For contractors, service technicians go on calls with stacks of postcards that solicit reviews and give instructions on how exactly to do so. Any happy customer gets handed a card. The technician doesn’t have to make any pitch. Service technicians aren’t salesmen.

You send follow up emails to every customer, with links to go to Google My Business or other pages where they can do reviews.

There are lots of ways to do this. Any method that asks large numbers of customers for their review and makes it easy as possible for them to do so, will work.

WHEN YOU GET A BAD REVIEW

Face it. You will get bad reviews. The customer just didn’t understand what they were buying.

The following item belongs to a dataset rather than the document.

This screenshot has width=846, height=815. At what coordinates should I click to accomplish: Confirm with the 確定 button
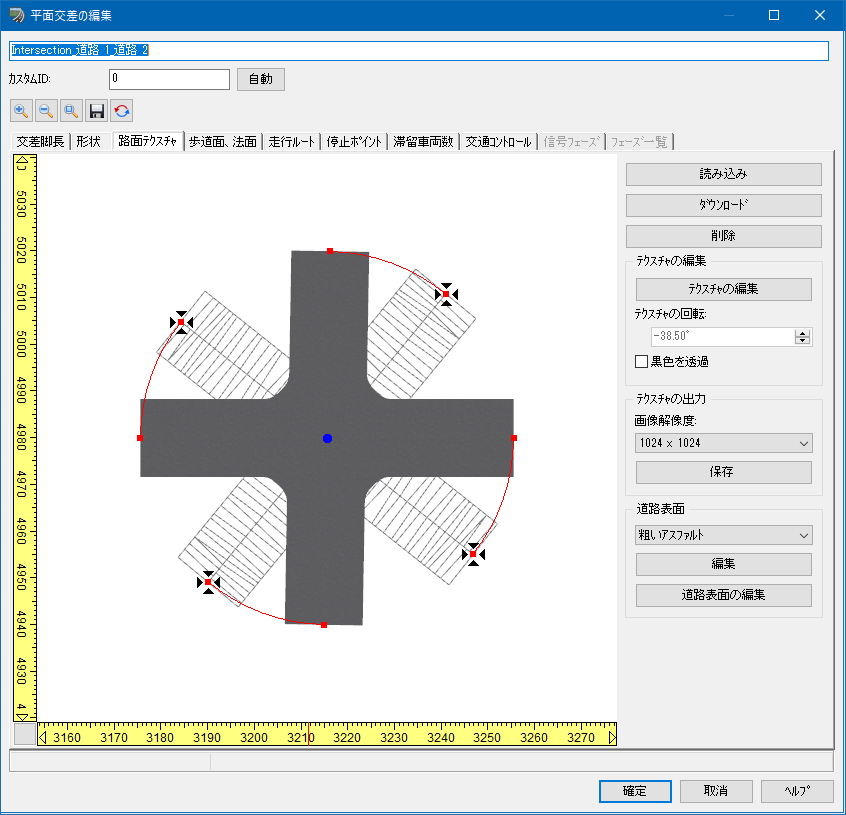pos(635,791)
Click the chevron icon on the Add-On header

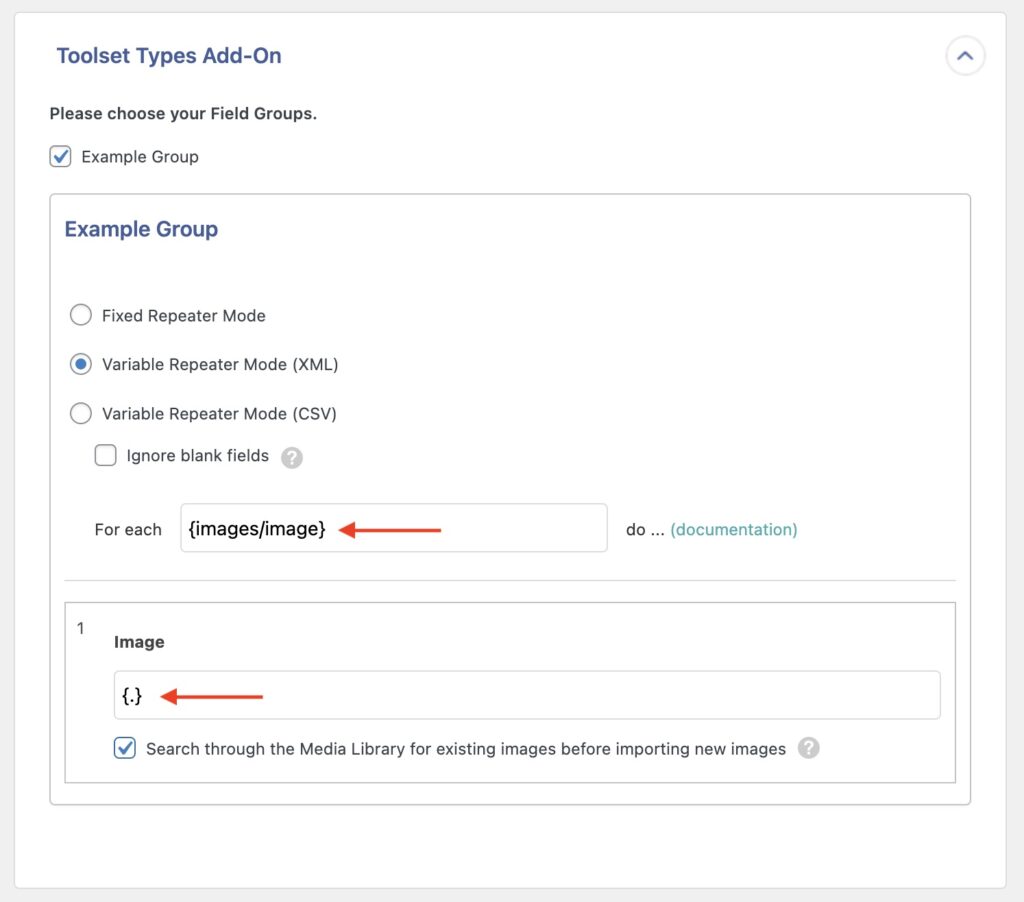964,56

Or they were having a bad day.  Some bad reviews are just mistakes – they weren’t a customer of yours at all.  And yes, sometimes competitors will as a tactic do fake bad reviews. Unethical? Of course.  Contrary to Google’s terms of service? You bet! But knowing they’re wrong doesn’t make them go away.

So what do you do about it? Don’t ignore it. Don’t freak out. Do reply to the review – nicely, asking for a chance to make good on the problem. If you have no record of them as a customer, say so. If it seems clearly malicious, Google has a way to deal with it, but you should know the chances of getting a review removed unless the author removes it, are low.

The basic way of dealing with bad reviews is to bury them in good reviews.  One bad review in 50 will bother no one but an idiot.

THE LONG HAUL

Reviews is something you work on, keep working on, and work on some more.

It takes a while to build an impressive quantity of reviews.

So make this a regular part of your business – not something you work on and drop, or work on by fits and starts.

That the winning formula for reviews.